I’ve spent most of my career in businesses where people were under financial pressure: credit, identity protection, lending. I’ve never seen sentiment data move as fast as what came out this spring.
The University of Michigan’s Surveys of Consumers, which has tracked how Americans feel about their financial lives for decades, recorded its lowest reading in the survey’s history this May. Not a dip. Not a seasonal wobble. The lowest point on record.
And it’s not an abstraction. A West Health-Gallup survey of nearly 20,000 Americans found that roughly 1 in 3 (~82 million people) have cut back on daily living expenses just to afford healthcare. Not healthcare they chose. Healthcare they needed.
When I see numbers like that, my first question isn’t “what’s happening to the economy.” It’s “what are people actually doing differently.” And in dental care, we have a pretty clear answer.
When Dental Care Becomes the First Thing to Go
Unlike a prescription you can’t skip or a symptom you can’t ignore, dental care feels optional in the moment. It’s rarely an emergency until, suddenly, it is. So when budgets tighten, it’s often one of the first things people quietly push to next month. Then the month after that.
We surveyed more than 2,400 of our own plan members earlier this year about how they were managing their dental decisions, and 35% told us they had delayed or reduced treatment specifically because of cost. That’s not a fringe behavior. That’s roughly one in three people making a calculated bet that waiting is the safer financial choice.
Here’s what concerns me about that bet: it usually isn’t the safer choice.
What People Are Actually Delaying
The breakdown of what our plan members put off tells its own story. Half of those who delayed care skipped restorative treatment like fillings, crowns – the things that fix a problem before it becomes a bigger one. Nearly as many, 45%, delayed major procedures like root canals or implants. And 35% put off preventive care entirely; the cleanings and exams designed to catch problems while they’re still small and inexpensive.
That last number is the one that sits with me. Preventive care is the cheapest, least invasive point in the entire system. It’s also the easiest to talk yourself out of, because nothing hurts yet.
The American Dental Association’s Health Policy Institute has tracked similar patterns nationally: affordability consistently ranks among the top reasons adults avoid the dentist altogether, alongside fear and the simple difficulty of finding a convenient appointment. This isn’t a DentalPlans.com phenomenon. It’s a national one, and the sentiment data suggests it’s accelerating.

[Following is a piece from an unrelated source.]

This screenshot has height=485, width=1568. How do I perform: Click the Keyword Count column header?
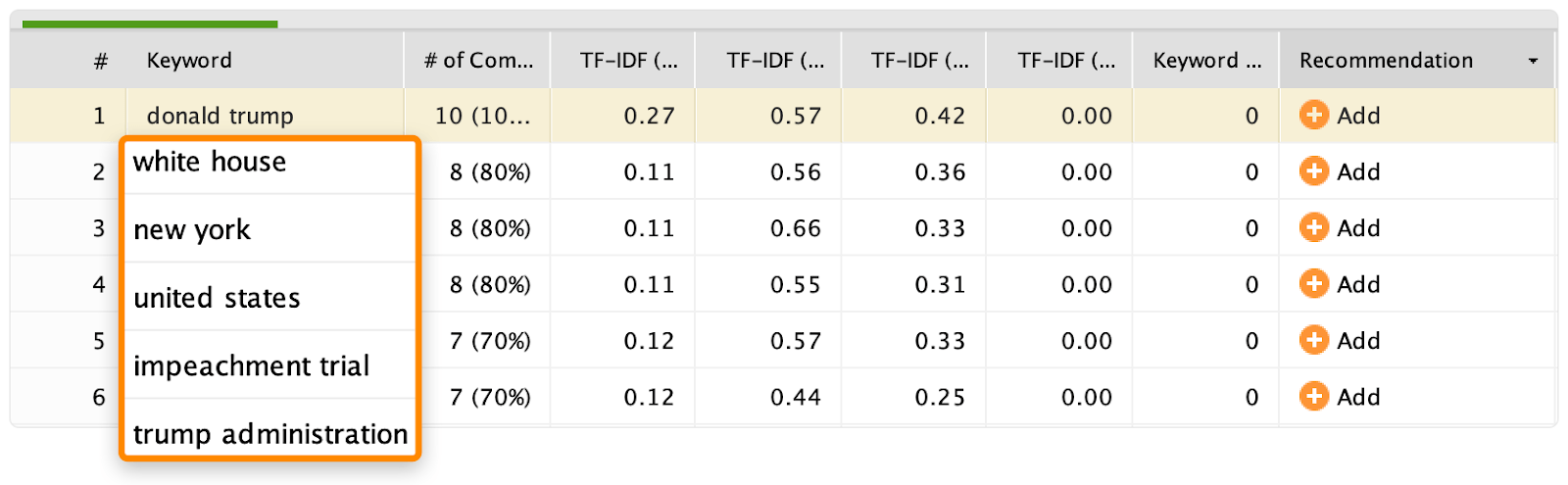pos(1206,61)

The Math Only Moves One Direction
I’m not a dentist, and I want to be careful about overstating clinical outcomes I’m not qualified to speak to. But I don’t need a dental degree to understand a basic pattern: problems caught early are typically simple, and problems caught late typically aren’t. A cavity that goes unaddressed can progress. A crack that goes unexamined can worsen. Waiting doesn’t usually make the underlying issue smaller, it gives it more time to progress.
That’s the quiet trap of an “I’ll do it later” decision made while under financial stress. It feels like the responsible, budget-conscious choice in the moment. But if the condition progresses in the meantime, the cost of “later” can end up higher than the cost of “now” would have been; in dollars, and in time when what could have been a routine visit becomes something more urgent.
None of this is a judgment on anyone making that call. When money is tight, deferring the thing that doesn’t hurt yet is a completely rational response to real financial pressure. I’d probably make the same call in the same circumstances. The problem isn’t the instinct. It’s that most people making it don’t know they have another option.
A Knowledge Gap, Not Just a Money Gap
What we hear from plan members after they find DentalPlans.com is telling: the gap wasn’t really “I can’t afford this.” It was “I didn’t know there was a way to afford this.” Dental savings plans work differently than insurance because they have no waiting periods, no paperwork to file, and no annual limits on how much you can save. They exist specifically for situations like the one that 35% of our plan members described: needing care but not wanting to gamble on the cost of getting it.
I don’t think the answer to a historic drop in consumer confidence is to tell people to stop worrying about money. That’s not realistic, and it’s not my place. But I do think there’s a real difference between delaying care because you’ve weighed your options and chosen to wait; and delaying care because you don’t know other options exist.
If sentiment stays this low for a while, and there’s no strong signal yet that it’s turning around quickly, more people are going to be making this exact calculation. My hope is that more of them make it with the full picture, and all the options in front of them.